■ **PAGE EXTRACT**

# Krib Question?



## jonruthy (Oct 17, 2008)

Hi all,
This is our first post and well we have just got our first pair of kribs, our question is would the kribs be ok in our 55 Gallon community tank? we have mollies, platies, tetras in there at the moment. We have the kribs in a 90L tank at the moment, but would like to move them into the bigger tank so we can get a couple more pairs. Does anyone else keep the fish we have mentioned with kribs?
Many thanks.
Jonruthy xx


----------



## Mikey13 (Apr 1, 2008)

If by pair you mean M/F, then absolutely not. Once they settle in, they will almost positively want to breed, and when they do hook up, all of your other fish will be harassed constantly, because these guys are wicked parents. Very exciting to watch them with their babies, but very defensive!!


----------



## krellious (Jan 17, 2007)

make sure you have lots of objects to block line of site for the breeding pair to other fish. ie plants or driftwood. i kept 20 kribs in a 3ft/ (no breeding pairs). lots of plants and little aggression. the only thing you have to worry about is what to do with the fry once they get breeding right.

As for more pairs..... NO 1 to a tank. they will harass/ kill each other. have 1 pair and lots of smaller fish to spread out any aggression they may have. Also what i found when they where aggressive is that is was for show. they never killed another fish but just chased them away


----------

■ **DATASET**
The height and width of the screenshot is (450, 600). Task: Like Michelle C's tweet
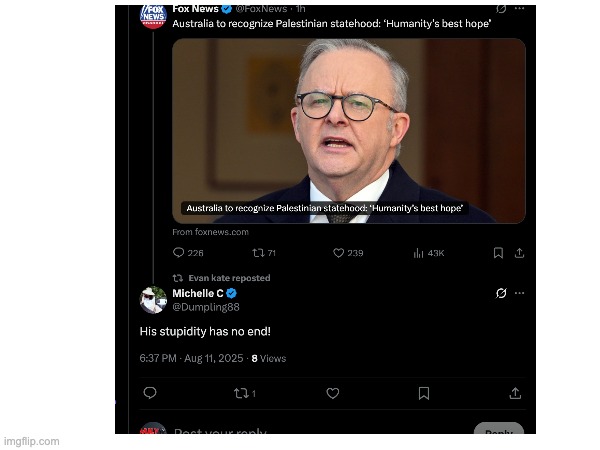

--

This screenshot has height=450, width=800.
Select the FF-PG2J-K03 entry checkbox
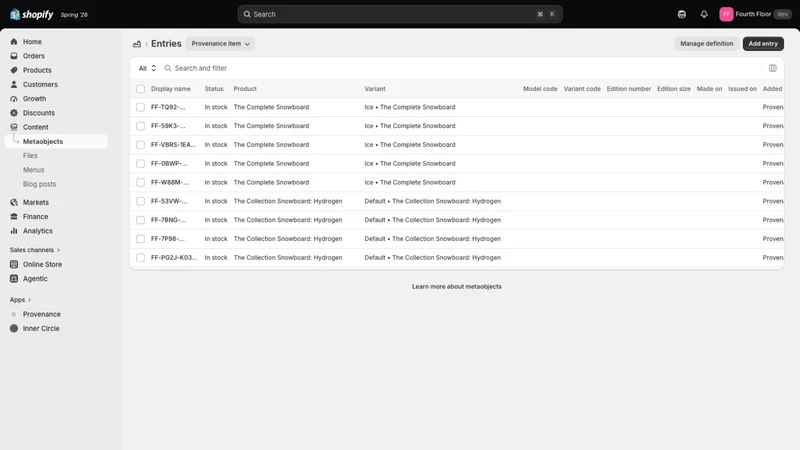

==

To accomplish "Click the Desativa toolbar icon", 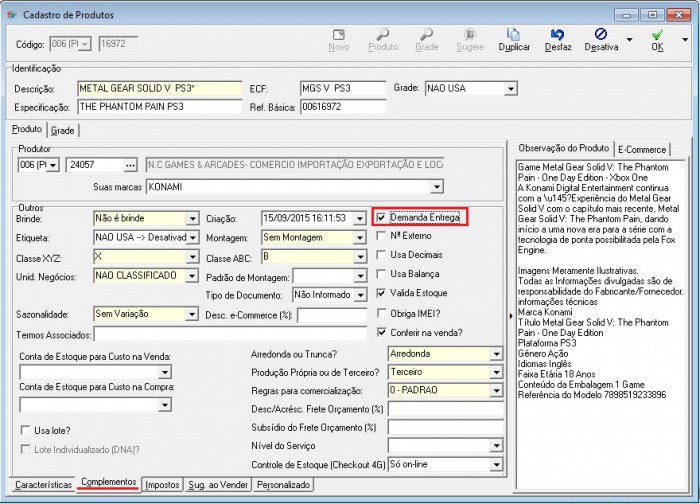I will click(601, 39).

■ **DO THIS**
Copy the part of the krib forum thread between "## krellious (Jan" and "get breeding right.", inclusive, word for word.

■ **OUTPUT OF THE TASK**
## krellious (Jan 17, 2007)

make sure you have lots of objects to block line of site for the breeding pair to other fish. ie plants or driftwood. i kept 20 kribs in a 3ft/ (no breeding pairs). lots of plants and little aggression. the only thing you have to worry about is what to do with the fry once they get breeding right.